WHAT IS BEING ASKED: Arrange the data as a numbered list, leaving out blank lines, taking everything from the line that contains "is (768, 1366)." down to the line that contains "(990, 552).", with both of those lines included.

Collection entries
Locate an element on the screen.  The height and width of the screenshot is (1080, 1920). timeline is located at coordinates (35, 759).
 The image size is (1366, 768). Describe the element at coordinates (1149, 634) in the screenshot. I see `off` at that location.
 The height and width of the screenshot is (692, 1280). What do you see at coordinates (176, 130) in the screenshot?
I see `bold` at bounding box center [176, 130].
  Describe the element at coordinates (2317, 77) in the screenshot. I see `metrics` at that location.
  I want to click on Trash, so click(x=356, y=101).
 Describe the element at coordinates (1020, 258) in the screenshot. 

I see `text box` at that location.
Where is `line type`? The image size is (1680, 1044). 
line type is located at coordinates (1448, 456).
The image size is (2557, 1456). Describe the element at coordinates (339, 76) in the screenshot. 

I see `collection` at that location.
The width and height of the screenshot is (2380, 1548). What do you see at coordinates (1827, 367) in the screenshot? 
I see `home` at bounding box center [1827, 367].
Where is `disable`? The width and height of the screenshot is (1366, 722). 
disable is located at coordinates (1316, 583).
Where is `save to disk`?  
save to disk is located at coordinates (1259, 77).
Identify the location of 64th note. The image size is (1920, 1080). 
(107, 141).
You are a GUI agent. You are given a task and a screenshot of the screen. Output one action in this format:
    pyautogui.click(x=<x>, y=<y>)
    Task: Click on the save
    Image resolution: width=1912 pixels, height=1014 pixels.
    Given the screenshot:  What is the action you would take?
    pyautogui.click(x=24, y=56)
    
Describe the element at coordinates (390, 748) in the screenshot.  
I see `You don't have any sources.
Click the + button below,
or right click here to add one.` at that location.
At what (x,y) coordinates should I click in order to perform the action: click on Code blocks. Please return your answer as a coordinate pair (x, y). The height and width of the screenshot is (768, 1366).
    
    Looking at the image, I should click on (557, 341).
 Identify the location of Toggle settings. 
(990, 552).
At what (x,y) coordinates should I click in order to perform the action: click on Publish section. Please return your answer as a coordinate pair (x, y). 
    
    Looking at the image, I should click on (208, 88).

EXERCISE ANSWER:
1. At what (x,y) coordinates should I click in order to perform the action: click on Code blocks. Please return your answer as a coordinate pair (x, y). The height and width of the screenshot is (768, 1366).
2.     Looking at the image, I should click on (557, 341).
3.  Identify the location of Toggle settings. 
4. (990, 552).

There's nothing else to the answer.